* _Texto de leitura_:
-- -- --

Quando nasci, saindo da
maternidade, no bairro do Humaitá no Rio de Janeiro, fui com meus pais para a
nossa casa e de meus irmãos, que era também a de primos, amigos e
empregadas queridas que lá passaram muito tempo. Era em Botafogo, à Rua Bambina
número 160.
No dia em que fiz seis anos, me
lembro bem. Ganhei dois presentes bem importantes para mim, um dos quais a
boneca Soneca. Eu pulava pela casa, toda feliz com ela e com Mariazinha, a nova
arrumadeira, que era sensacional e que ficou conosco muitos e muitos
anos, sendo um anjo na minha vida.
Falando
um pouco da casa. Era grande, com várias salas: a de visitas, a de jantar,
a saleta e o bolário. A primeira, com portas de vidro e reservada às visitas de mais cerimônia, guardava objetos que meu
pai trouxera de alguns países que visitara, como por exemplo um biombo chinês. Havia, igualmente, uma varanda na
frente. A saleta recebeu o nome de Sala do Cascateio, dado por nosso irmão
Cristiano. Um dia a inauguramos e foi ótimo! Juntou-se ali um monte de
gente, primos, amigos, irmãos. Ele propôs que todos falassem juntos o que
quisessem. E o amigo Ceará picou um monte de papeizinhos que foram jogados para
o alto. Engraçado foi que cheguei nessa hora e, sem saber o que estava
acontecendo, fiquei bastante admirada.

-- -- --

* _Material fornecido_:

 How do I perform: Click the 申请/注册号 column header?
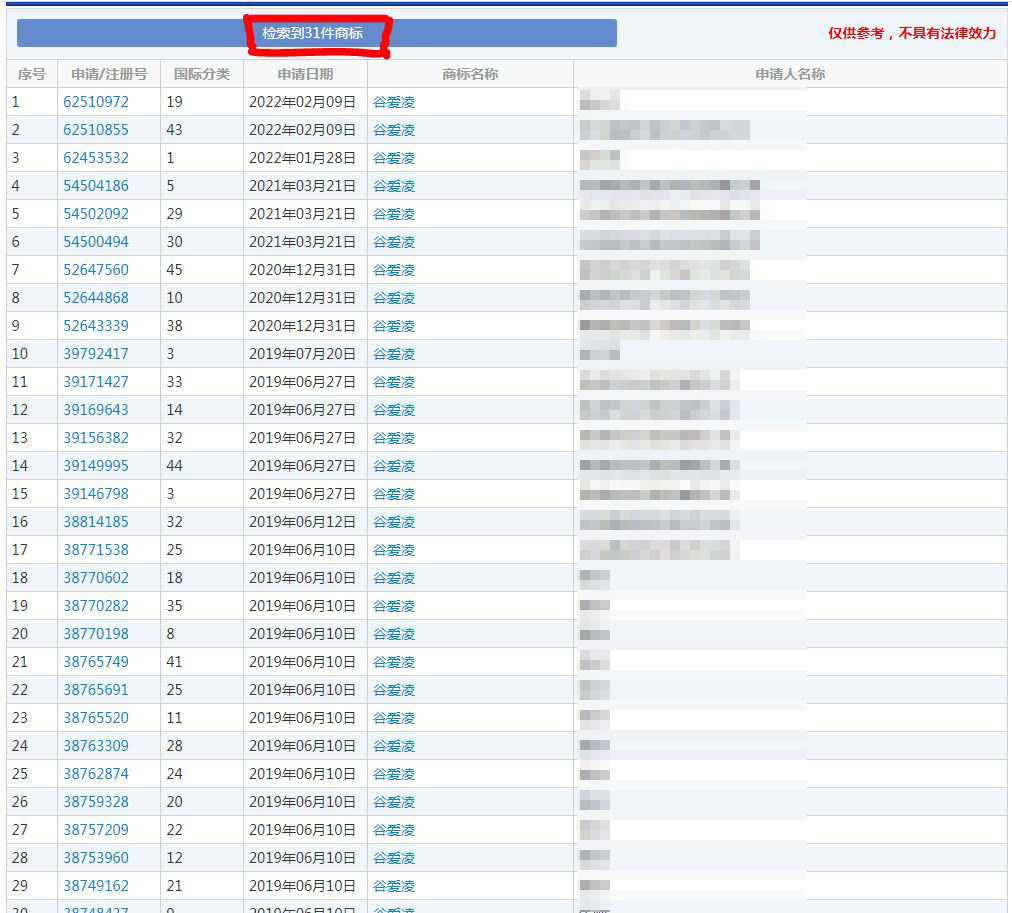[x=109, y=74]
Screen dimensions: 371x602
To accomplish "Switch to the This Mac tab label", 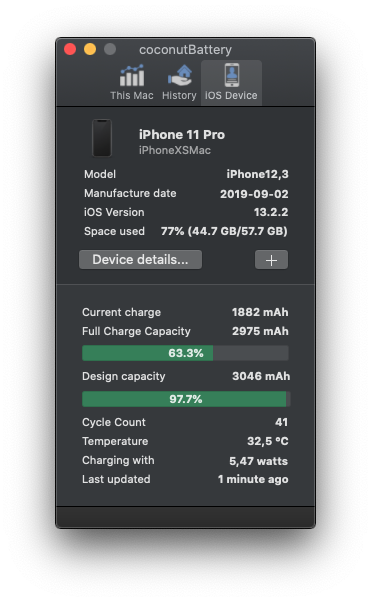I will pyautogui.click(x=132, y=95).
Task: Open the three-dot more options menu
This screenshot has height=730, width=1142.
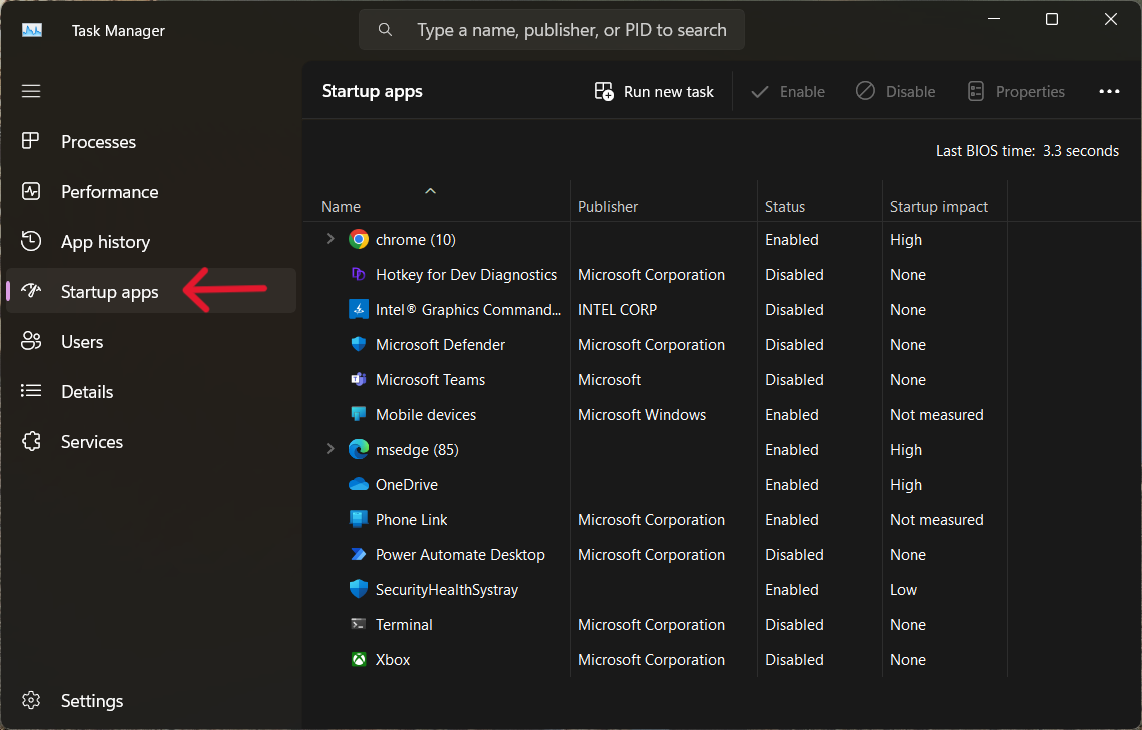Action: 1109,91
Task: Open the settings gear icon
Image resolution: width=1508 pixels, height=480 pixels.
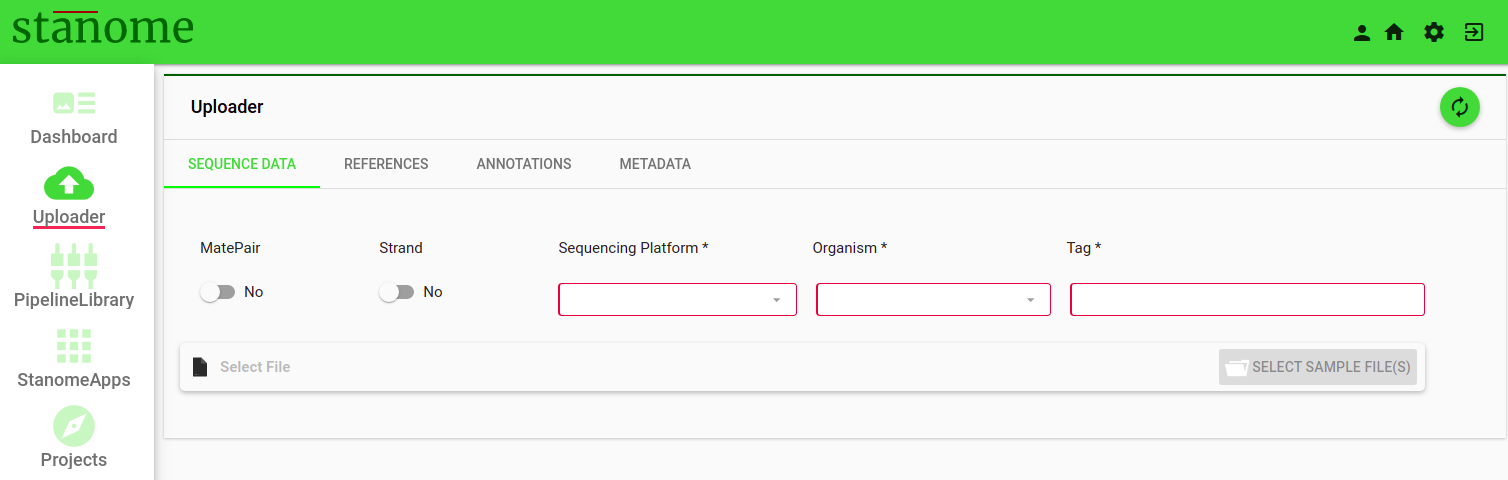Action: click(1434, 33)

-- -- --

* _Enunciado da tarefa_: Transcreva fielmente o trecho do texto de leitura que vai de "No dia em que" até "na minha vida.", inclusive.

* _Resultado da tarefa_:
No dia em que fiz seis anos, me
lembro bem. Ganhei dois presentes bem importantes para mim, um dos quais a
boneca Soneca. Eu pulava pela casa, toda feliz com ela e com Mariazinha, a nova
arrumadeira, que era sensacional e que ficou conosco muitos e muitos
anos, sendo um anjo na minha vida.